▸ OBJECTIVE
Can you reproduce the records verbatim, from the very first line up to and including the line with "point(61,16)"?

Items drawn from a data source
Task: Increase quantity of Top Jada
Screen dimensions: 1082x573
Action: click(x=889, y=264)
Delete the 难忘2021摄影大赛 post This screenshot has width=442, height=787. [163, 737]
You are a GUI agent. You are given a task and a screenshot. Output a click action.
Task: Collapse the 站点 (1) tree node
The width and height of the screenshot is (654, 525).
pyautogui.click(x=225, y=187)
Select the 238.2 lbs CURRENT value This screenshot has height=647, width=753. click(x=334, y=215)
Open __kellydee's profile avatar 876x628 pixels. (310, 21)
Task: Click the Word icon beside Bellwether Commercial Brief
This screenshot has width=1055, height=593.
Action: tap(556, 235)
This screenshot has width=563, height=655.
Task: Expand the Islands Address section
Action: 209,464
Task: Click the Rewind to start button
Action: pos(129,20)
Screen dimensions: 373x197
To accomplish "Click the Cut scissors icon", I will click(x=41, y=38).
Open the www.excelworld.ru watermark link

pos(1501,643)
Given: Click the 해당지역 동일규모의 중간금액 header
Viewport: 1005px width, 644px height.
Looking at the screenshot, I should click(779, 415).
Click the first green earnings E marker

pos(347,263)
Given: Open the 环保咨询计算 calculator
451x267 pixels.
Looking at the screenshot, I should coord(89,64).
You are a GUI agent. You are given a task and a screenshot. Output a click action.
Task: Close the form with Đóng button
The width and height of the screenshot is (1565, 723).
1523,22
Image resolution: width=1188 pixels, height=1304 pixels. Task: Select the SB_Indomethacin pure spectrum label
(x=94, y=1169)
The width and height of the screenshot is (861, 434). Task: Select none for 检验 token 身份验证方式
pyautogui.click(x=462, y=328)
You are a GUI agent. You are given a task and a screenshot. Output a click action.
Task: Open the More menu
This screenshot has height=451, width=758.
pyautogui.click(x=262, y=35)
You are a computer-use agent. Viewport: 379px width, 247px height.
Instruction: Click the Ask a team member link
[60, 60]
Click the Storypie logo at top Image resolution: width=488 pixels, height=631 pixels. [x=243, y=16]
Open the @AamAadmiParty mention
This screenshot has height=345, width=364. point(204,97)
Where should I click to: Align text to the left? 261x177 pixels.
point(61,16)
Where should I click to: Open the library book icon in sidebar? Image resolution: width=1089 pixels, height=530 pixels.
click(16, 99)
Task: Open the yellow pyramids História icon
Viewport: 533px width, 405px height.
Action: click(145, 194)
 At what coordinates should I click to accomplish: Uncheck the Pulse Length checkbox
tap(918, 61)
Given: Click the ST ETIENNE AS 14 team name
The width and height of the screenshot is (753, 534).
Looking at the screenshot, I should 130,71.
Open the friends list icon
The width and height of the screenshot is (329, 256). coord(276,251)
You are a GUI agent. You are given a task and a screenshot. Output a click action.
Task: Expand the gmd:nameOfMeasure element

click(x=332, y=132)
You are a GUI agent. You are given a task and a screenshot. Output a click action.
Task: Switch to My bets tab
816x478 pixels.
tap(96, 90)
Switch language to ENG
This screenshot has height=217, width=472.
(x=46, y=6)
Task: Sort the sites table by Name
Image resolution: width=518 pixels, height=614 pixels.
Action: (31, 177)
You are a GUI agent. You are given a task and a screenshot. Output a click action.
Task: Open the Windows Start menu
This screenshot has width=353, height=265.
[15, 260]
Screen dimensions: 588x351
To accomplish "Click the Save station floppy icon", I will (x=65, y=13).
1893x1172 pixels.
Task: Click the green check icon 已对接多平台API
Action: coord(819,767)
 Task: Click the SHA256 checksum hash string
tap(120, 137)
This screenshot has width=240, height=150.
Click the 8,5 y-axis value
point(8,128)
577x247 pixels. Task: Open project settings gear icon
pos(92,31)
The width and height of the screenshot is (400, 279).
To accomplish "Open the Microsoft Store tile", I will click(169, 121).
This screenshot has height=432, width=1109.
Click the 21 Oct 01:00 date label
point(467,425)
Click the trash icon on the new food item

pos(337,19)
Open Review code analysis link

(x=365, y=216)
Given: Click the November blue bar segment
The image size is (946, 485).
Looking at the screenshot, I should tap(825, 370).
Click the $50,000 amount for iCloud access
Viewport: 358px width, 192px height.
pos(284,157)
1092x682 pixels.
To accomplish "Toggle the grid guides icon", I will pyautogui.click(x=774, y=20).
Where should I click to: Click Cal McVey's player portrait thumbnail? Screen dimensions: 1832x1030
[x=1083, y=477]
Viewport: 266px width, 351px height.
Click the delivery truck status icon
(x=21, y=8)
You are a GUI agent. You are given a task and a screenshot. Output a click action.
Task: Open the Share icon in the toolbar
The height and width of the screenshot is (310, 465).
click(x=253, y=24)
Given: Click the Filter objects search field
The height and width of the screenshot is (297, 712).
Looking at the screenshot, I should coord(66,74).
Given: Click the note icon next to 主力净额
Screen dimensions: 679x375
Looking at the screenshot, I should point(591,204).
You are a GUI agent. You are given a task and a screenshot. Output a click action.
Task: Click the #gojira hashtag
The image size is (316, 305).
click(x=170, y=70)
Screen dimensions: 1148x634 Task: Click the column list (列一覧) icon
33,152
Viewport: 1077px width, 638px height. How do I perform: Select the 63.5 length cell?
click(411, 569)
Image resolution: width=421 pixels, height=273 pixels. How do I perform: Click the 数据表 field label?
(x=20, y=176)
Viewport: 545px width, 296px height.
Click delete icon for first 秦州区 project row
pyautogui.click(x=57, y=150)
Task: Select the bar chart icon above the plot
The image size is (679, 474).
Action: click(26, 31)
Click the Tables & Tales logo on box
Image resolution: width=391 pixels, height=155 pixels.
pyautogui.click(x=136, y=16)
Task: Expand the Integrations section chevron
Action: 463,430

▸ WORKED ANSWER
Task: Increase quantity of Top Jada
Screen dimensions: 1082x573
Action: click(x=889, y=264)
Delete the 难忘2021摄影大赛 post This screenshot has width=442, height=787. [163, 737]
You are a GUI agent. You are given a task and a screenshot. Output a click action.
Task: Collapse the 站点 (1) tree node
The width and height of the screenshot is (654, 525).
pyautogui.click(x=225, y=187)
Select the 238.2 lbs CURRENT value This screenshot has height=647, width=753. click(x=334, y=215)
Open __kellydee's profile avatar 876x628 pixels. (310, 21)
Task: Click the Word icon beside Bellwether Commercial Brief
This screenshot has width=1055, height=593.
Action: tap(556, 235)
This screenshot has width=563, height=655.
Task: Expand the Islands Address section
Action: 209,464
Task: Click the Rewind to start button
Action: pos(129,20)
Screen dimensions: 373x197
To accomplish "Click the Cut scissors icon", I will click(x=41, y=38).
Open the www.excelworld.ru watermark link

pos(1501,643)
Given: Click the 해당지역 동일규모의 중간금액 header
Viewport: 1005px width, 644px height.
Looking at the screenshot, I should click(779, 415).
Click the first green earnings E marker

pos(347,263)
Given: Open the 环保咨询计算 calculator
451x267 pixels.
Looking at the screenshot, I should coord(89,64).
You are a GUI agent. You are given a task and a screenshot. Output a click action.
Task: Close the form with Đóng button
The width and height of the screenshot is (1565, 723).
1523,22
Image resolution: width=1188 pixels, height=1304 pixels. Task: Select the SB_Indomethacin pure spectrum label
(x=94, y=1169)
The width and height of the screenshot is (861, 434). Task: Select none for 检验 token 身份验证方式
pyautogui.click(x=462, y=328)
You are a GUI agent. You are given a task and a screenshot. Output a click action.
Task: Open the More menu
This screenshot has height=451, width=758.
pyautogui.click(x=262, y=35)
You are a computer-use agent. Viewport: 379px width, 247px height.
Instruction: Click the Ask a team member link
[60, 60]
Click the Storypie logo at top Image resolution: width=488 pixels, height=631 pixels. [x=243, y=16]
Open the @AamAadmiParty mention
This screenshot has height=345, width=364. point(204,97)
Where should I click to: Align text to the left? 261x177 pixels.
point(61,16)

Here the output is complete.